Look through the records below for the line with "Terms and Conditions (125, 1848)" and the line with "高一 (978, 456)", then return those lines and all lines between, exactly.

***

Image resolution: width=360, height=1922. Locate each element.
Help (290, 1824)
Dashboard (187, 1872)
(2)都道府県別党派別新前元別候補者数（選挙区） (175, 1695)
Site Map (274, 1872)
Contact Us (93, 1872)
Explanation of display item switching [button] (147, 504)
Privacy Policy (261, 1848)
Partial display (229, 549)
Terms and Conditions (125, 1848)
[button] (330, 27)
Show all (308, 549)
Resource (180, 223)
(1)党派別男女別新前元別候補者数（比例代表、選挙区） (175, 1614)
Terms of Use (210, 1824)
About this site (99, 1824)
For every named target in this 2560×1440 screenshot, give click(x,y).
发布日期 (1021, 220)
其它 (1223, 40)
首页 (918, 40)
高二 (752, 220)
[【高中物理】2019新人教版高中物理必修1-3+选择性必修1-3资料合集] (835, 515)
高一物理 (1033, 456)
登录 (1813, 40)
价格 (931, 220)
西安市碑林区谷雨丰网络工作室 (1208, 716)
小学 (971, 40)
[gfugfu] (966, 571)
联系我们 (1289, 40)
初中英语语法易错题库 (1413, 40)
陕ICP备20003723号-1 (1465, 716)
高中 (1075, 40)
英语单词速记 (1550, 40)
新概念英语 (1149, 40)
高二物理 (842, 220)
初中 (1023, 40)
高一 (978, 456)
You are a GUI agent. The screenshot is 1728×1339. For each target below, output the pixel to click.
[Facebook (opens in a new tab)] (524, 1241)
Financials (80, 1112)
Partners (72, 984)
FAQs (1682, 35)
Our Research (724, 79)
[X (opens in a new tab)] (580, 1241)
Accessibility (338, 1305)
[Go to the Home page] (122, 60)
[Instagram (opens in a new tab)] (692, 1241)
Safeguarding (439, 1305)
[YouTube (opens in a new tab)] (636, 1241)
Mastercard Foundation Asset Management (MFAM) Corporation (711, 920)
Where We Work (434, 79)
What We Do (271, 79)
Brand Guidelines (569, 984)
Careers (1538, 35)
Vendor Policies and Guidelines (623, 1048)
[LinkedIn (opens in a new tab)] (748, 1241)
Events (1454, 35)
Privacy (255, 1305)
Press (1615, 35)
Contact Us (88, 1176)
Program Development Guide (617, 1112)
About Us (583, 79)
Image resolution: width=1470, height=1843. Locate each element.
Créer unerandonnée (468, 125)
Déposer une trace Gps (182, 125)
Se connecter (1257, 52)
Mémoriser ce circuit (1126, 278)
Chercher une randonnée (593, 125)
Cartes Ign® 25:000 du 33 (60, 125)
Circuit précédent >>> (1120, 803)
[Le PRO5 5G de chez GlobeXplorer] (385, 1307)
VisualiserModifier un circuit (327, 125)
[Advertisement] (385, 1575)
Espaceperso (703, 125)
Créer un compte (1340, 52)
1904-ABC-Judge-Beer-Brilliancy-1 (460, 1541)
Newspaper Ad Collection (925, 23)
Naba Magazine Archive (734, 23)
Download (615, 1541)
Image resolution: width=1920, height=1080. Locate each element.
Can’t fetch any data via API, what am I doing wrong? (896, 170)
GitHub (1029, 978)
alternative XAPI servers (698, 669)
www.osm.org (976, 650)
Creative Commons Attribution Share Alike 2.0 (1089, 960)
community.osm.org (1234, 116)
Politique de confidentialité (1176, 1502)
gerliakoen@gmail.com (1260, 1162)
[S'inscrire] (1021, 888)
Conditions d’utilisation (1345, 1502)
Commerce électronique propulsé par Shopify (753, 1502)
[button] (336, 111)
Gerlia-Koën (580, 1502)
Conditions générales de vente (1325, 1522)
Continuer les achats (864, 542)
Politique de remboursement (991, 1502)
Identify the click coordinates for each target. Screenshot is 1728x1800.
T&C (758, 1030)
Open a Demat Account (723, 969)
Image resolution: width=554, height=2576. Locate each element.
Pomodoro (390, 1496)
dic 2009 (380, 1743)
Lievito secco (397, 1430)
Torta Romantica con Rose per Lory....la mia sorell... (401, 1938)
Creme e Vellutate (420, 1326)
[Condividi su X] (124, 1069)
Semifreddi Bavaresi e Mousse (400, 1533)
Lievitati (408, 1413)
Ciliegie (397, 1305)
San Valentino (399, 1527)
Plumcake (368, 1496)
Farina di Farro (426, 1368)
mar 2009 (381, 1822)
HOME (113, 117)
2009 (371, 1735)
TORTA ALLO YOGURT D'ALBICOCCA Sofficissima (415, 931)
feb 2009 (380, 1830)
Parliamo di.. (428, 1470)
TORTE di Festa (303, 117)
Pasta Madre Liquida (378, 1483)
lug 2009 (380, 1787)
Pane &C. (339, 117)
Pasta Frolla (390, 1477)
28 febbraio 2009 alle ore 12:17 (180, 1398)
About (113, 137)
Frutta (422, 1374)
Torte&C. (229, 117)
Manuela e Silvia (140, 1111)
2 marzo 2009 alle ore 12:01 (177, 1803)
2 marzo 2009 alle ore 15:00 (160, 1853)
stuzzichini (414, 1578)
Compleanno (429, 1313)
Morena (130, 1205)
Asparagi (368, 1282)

***

**RESPONSE:**
Terms and Conditions (125, 1848)
[button] (330, 27)
Show all (308, 549)
Resource (180, 223)
(1)党派別男女別新前元別候補者数（比例代表、選挙区） (175, 1614)
Terms of Use (210, 1824)
About this site (99, 1824)
For every named target in this 2560×1440 screenshot, give click(x,y).
发布日期 (1021, 220)
其它 (1223, 40)
首页 (918, 40)
高二 (752, 220)
[【高中物理】2019新人教版高中物理必修1-3+选择性必修1-3资料合集] (835, 515)
高一物理 (1033, 456)
登录 (1813, 40)
价格 (931, 220)
西安市碑林区谷雨丰网络工作室 (1208, 716)
小学 (971, 40)
[gfugfu] (966, 571)
联系我们 (1289, 40)
初中英语语法易错题库 (1413, 40)
陕ICP备20003723号-1 (1465, 716)
高中 (1075, 40)
英语单词速记 (1550, 40)
新概念英语 (1149, 40)
高二物理 (842, 220)
初中 (1023, 40)
高一 (978, 456)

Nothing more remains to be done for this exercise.